Dataset entries
_ _ _
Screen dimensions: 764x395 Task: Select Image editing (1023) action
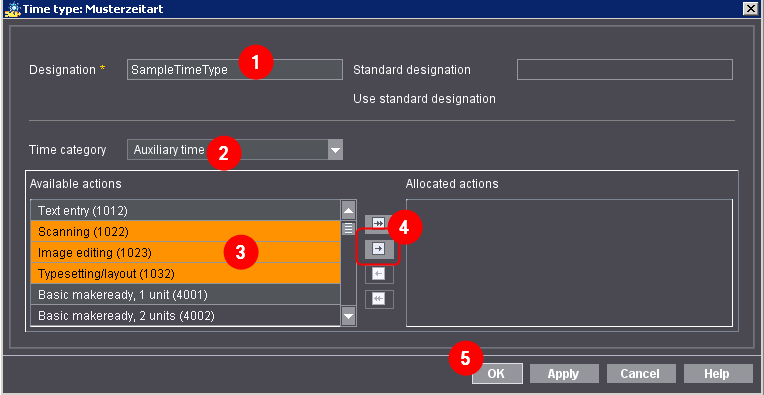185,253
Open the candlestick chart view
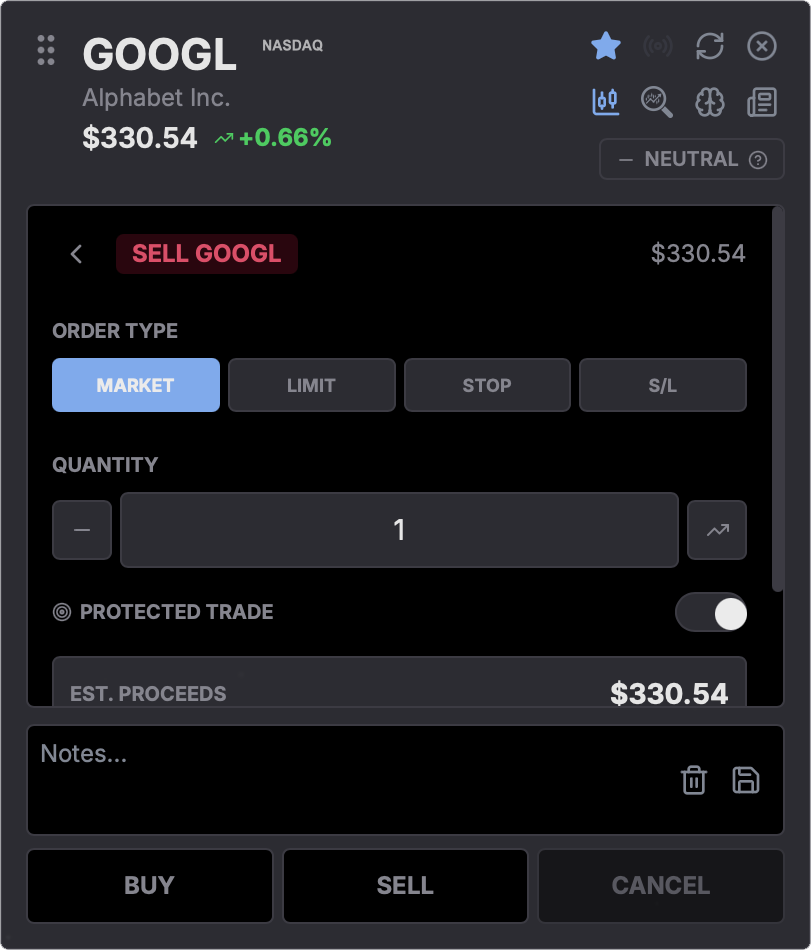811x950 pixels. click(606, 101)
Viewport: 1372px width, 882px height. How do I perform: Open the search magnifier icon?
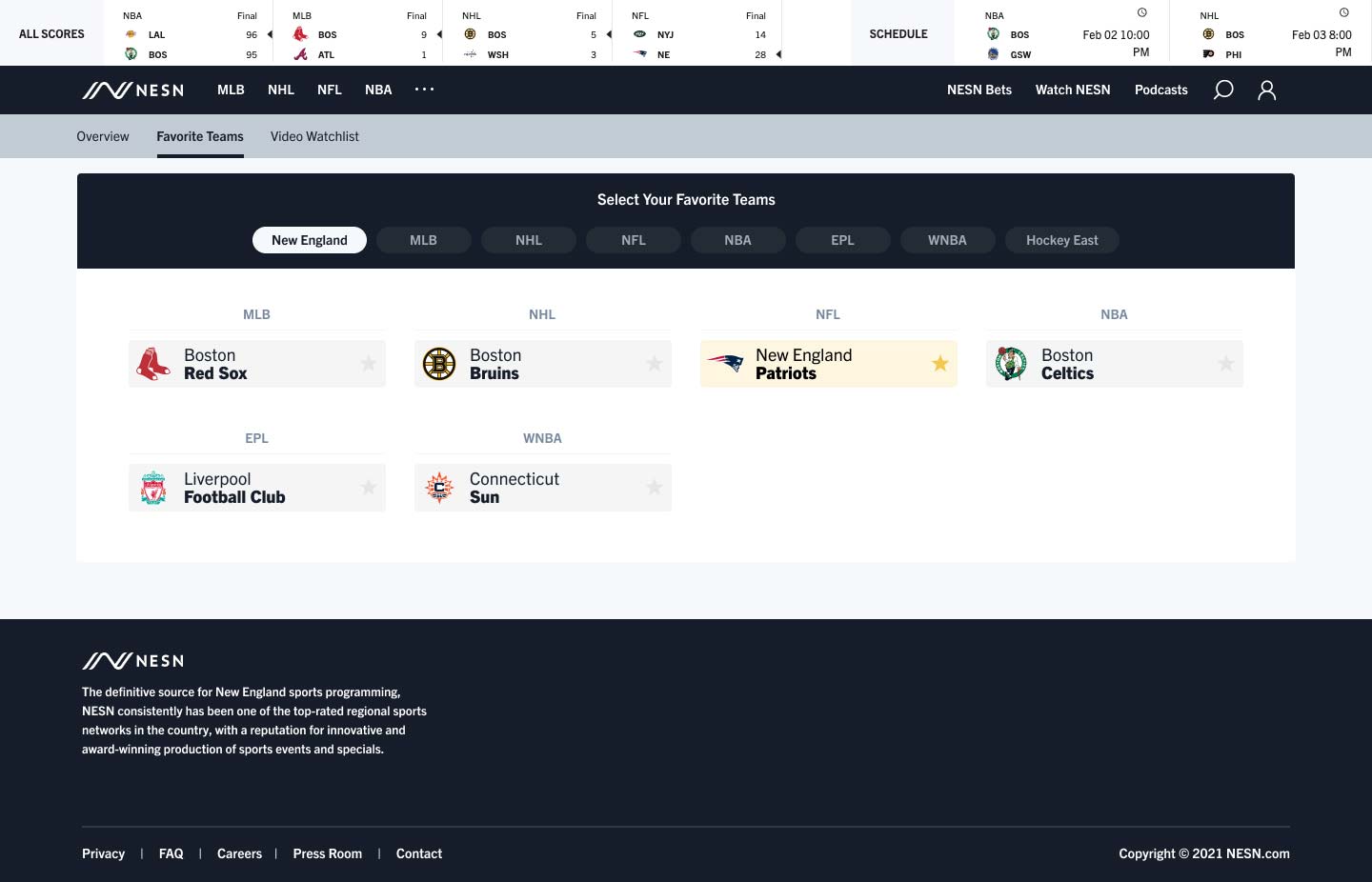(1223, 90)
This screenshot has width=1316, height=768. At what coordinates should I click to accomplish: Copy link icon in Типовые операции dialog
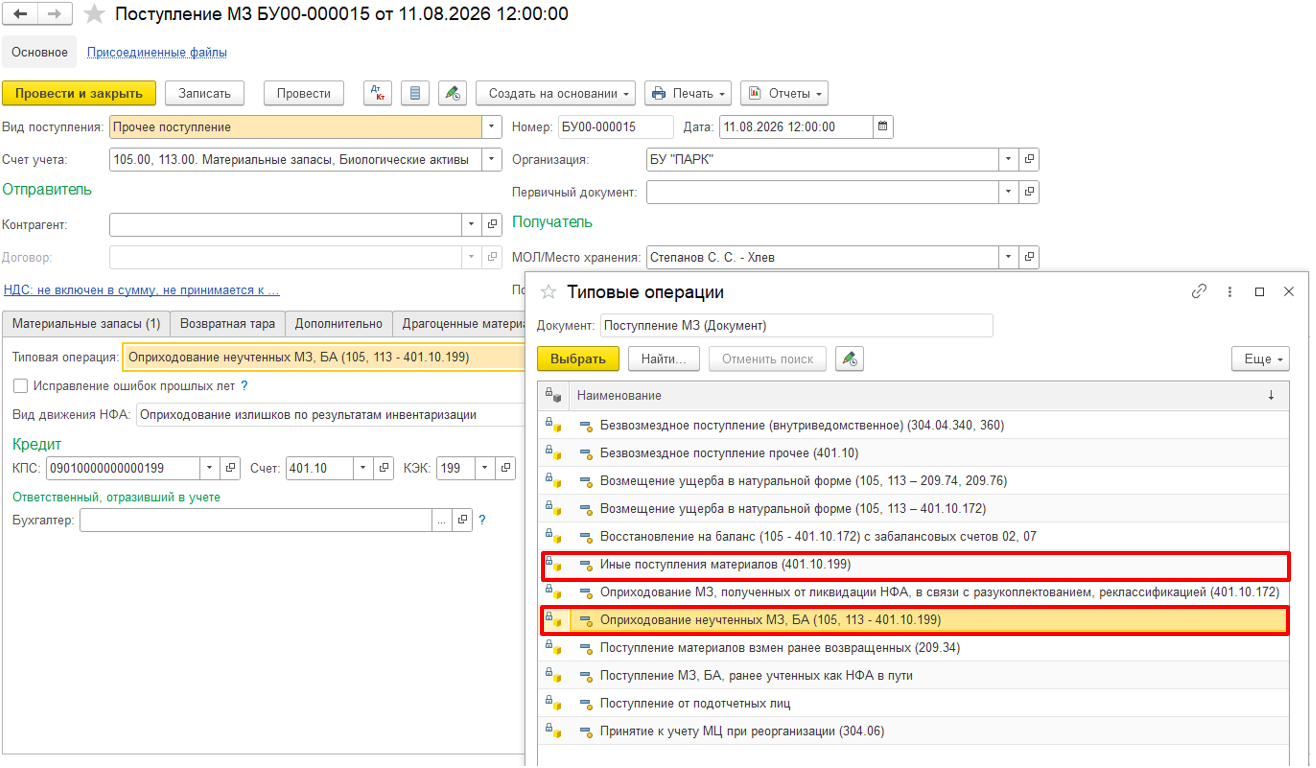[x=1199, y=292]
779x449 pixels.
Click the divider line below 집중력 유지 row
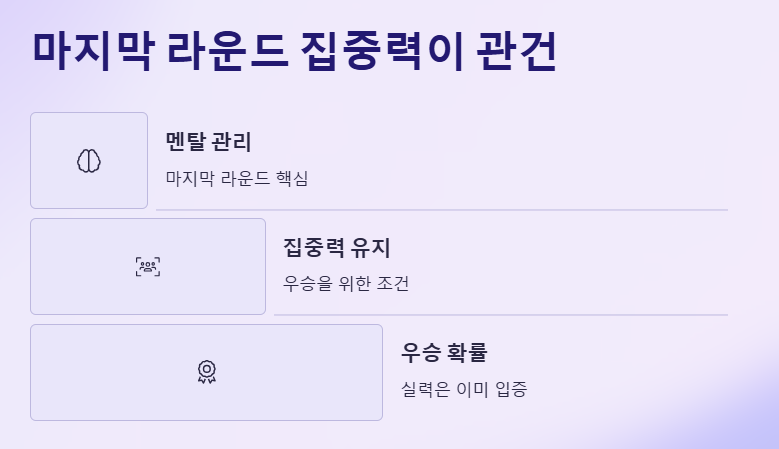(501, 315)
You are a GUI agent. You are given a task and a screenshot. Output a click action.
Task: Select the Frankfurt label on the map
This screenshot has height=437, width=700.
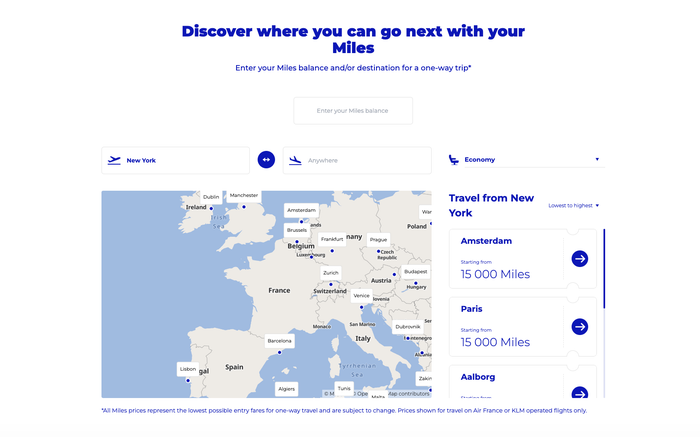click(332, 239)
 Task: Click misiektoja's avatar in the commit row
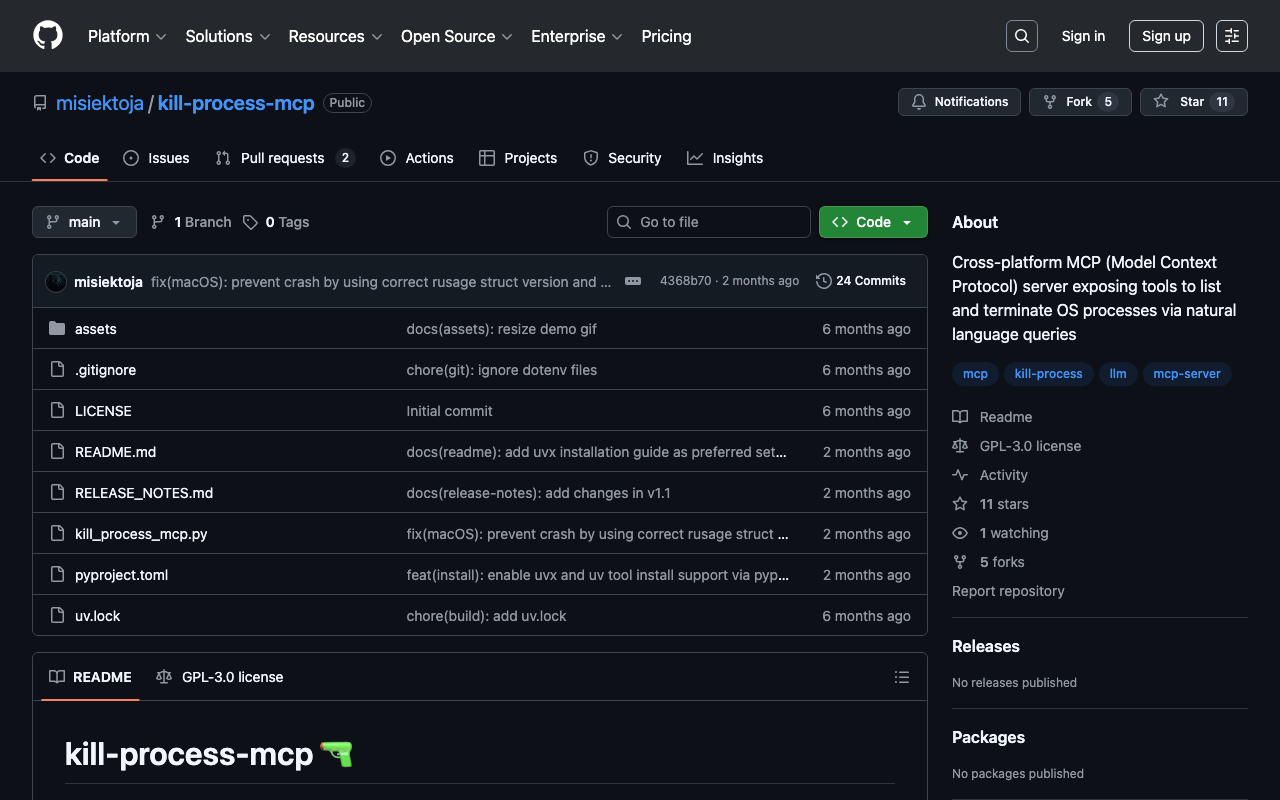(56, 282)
_ _ _
Activity: Here the job is to repeat the entries verbatim while leaving all pictures out.

The answer:
Screen dimensions: 764x395 Task: Select Image editing (1023) action
185,253
Open the candlestick chart view
811x950 pixels. click(606, 101)
Viewport: 1372px width, 882px height. How do I perform: Open the search magnifier icon?
(1223, 90)
This screenshot has width=1316, height=768. At what coordinates should I click to accomplish: Copy link icon in Типовые операции dialog
[x=1199, y=292]
779x449 pixels.
Click the divider line below 집중력 유지 row
(501, 315)
You are a GUI agent. You are given a task and a screenshot. Output a click action.
Task: Select the Frankfurt label on the map
This screenshot has height=437, width=700.
click(332, 239)
 Task: Click misiektoja's avatar in the commit row
(56, 282)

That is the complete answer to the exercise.